Mental & Physical Gymnastics – why you should do both
“Victor seven tango three one seven…no wait…three one nine…no one seven, one seven! It’s one seven for sure.” Spurted the tired athlete to the official.
“Wrong! Thirty burpees.” demanded the Spartan judge who was checking each racer’s memorized codes.
In the obstacle course (OCR) world racers spend countless hours monthly training their bodies to handle climbing ropes, crawling under barb wired, swimming in frigid lakes but what they might not know is that their physical training is making their brain healthier too. Plus, there’s an amazing and simple neuroscience hack that can help every athlete age smarter – and the memorization codes during each Spartan Race hold the key.
When I was researching my upcoming book “Fear is Fuel” I spent a day with Professor John Ratey at Harvard University. Dr. Ratey, who is not just a professor at Harvard but also a practicing M.D. wrote a breakthrough book called “Spark.” (put it on your 202 reading list!) In which he shows the dramatic impact of exercise on brain function and health. He argues that schools need to put more exercise back into the curriculum (not just for our obesity epidemic but for brain health.) His findings intrigued me enough to ask how exercise impacts fear and courage. He said it quite succinctly:
In order to cope with anxiousness, for instance, you need to let certain well-worn paths grow over while you blaze alternate trails [in your brain]. By understanding such interactions between your body and your brain, you can manage the process, handle problems, and get your mind humming along smoothly. If you had half an hour of exercise this morning, you’re in the right frame of mind to sit still and focus on this paragraph, and your brain is far more equipped to remember it.
Ratey, John J. Spark: The Revolutionary New Science of Exercise and the Brain (p. 6). Little, Brown and Company. Kindle Edition.
More recently researchers have shown that aerobic exercise can not only help increase what we call neuroplasticity – the growing of new brain cells – but also increase critical parts of the brain that deal effectively with fear.
The limbic system handles our fear response and two core components of the limbic brain are the hippocampus and amygdala. Exercise increases the volume of those areas making us better able to turn the fear reaction on and off. What you can learn in my book is that choosing courage can be done by anyone; using an area of the brain called the sgACC. This requires shutting off the reaction of the amygdala and engaging the prefrontal cortex. Exercise makes this easier. That’s right exercise can help build confidence and courage.

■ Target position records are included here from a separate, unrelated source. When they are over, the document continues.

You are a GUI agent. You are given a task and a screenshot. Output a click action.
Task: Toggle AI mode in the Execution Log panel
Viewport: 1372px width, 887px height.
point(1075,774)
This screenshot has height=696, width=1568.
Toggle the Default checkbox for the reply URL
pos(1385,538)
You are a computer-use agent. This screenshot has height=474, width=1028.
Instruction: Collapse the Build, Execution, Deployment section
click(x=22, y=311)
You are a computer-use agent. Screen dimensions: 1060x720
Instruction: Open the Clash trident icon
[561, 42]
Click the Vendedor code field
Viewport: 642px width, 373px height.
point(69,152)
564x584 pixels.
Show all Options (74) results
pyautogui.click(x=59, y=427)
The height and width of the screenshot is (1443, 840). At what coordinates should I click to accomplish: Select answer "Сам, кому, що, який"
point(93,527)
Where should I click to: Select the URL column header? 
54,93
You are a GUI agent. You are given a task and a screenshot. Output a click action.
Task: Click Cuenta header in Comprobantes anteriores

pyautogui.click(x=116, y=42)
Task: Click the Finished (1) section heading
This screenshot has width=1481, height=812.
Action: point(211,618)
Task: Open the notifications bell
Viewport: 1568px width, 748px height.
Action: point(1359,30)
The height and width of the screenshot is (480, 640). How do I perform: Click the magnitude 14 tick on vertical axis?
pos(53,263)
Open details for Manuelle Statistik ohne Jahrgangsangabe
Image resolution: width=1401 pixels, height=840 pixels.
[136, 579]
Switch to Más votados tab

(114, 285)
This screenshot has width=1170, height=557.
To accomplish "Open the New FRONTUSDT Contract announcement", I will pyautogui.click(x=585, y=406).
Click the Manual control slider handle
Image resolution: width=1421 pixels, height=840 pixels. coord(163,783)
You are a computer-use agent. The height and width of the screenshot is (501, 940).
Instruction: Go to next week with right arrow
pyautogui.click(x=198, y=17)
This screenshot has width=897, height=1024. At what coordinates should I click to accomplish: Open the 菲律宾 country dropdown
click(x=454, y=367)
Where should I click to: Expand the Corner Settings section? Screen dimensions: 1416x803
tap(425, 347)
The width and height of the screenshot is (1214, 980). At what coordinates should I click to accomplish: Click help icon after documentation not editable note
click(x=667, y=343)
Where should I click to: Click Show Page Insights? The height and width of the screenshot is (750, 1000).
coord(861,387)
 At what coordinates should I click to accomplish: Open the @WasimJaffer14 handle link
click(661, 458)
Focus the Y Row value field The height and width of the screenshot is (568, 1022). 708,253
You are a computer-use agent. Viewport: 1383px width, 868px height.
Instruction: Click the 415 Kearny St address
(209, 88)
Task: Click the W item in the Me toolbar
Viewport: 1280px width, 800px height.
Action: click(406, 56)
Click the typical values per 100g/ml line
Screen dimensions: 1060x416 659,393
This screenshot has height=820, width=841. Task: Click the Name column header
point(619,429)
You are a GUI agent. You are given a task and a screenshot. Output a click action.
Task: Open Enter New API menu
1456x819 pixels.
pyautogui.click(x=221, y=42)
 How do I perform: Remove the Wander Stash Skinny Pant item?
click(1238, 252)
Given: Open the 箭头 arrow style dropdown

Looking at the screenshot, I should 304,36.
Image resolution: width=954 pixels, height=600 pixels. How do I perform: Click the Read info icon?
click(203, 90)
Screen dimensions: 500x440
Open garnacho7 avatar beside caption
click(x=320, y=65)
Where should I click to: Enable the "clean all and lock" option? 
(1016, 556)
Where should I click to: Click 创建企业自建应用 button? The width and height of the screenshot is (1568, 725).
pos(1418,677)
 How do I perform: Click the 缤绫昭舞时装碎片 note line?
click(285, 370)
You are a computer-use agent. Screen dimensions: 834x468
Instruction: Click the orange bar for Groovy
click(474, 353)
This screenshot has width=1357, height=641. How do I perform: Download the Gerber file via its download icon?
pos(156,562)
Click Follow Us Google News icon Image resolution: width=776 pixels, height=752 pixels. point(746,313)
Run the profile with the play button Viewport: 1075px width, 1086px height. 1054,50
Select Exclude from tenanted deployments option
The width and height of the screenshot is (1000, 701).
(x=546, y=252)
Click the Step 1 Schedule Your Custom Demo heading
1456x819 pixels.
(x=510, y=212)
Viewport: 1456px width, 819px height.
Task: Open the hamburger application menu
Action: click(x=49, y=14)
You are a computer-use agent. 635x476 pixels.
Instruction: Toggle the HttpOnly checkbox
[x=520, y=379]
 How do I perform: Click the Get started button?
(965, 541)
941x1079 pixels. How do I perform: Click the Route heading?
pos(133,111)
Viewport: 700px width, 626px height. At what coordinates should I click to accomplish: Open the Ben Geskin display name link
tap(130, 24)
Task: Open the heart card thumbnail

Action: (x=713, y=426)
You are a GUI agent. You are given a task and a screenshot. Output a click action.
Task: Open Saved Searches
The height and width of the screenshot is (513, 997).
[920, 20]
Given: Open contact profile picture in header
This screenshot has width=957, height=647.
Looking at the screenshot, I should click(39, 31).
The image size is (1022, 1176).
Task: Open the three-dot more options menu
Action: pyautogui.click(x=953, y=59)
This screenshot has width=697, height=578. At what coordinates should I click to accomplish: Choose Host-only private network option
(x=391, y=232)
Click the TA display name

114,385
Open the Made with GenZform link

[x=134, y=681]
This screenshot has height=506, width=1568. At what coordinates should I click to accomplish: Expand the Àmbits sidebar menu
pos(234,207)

Neuroscientists have proven a clear link between aerobic exercise and benefits to other parts of the brain, especially growth of the prefrontal cortex (PFC), or what I refer to as the “adult supervision” for the brain. The augmentation of the PFC creates optimal executive cognitive functions, especially strategy, planning, courageous decision-making and rapid changing of focus—all skills that, like your memory, decline with aging and decline exponentially with Alzheimer’s. Researchers think added connections between existing neurons, besides the birth of new neurons, creates the beneficial effects from exercise on the prefrontal cortex and other brain regions beyond the hippocampus.
If you are over 40 you also need to know that exercise combined with a cognitive challenge can stave off all kinds of issues associated with mental decline.
Several studies starting from 2011 show that aerobic exercise combined with a challenging mental task (a video game, memorizing numbers or quotes, planning strategy) can reduce cognitive decline and in fact can increase mental processing capabilities. Combine exercise with challenging mental tasks (like memorizing numbers during an obstacle course race) and focus on a healthy diet and you can actually get smarter as you get older.
A surprising finding over the last five years is that many people have Alzheimer’s without displaying any symptoms because their lifestyle has helped them create cognitive workarounds. One of the reasons this happens is intense exercise increases something called brain derived neurotrophic factors (BDNF). BDNF has a critical role in memory function and is one of the first things to go as we age. 
From Scientific American Atrtcile “Why your brain needs exercise.” this graphic shows how the BDNF process works:
The bottom line is: exercise more as you age, eat a healthy diet low in carbohydrates and heavy on plants and try to challenge yourself mentally while you exercise. There’s no reason we shouldn’t be living to 100 and playing tennis, running obstacle course races, skiing or doing other activities we love well into our 80s and 90s. The key is to plan for that when you’re in your 30s and 40s and you grandkids won’t have to sit around watching you drool but can chase you down a mountain instead, of course using fear as fuel!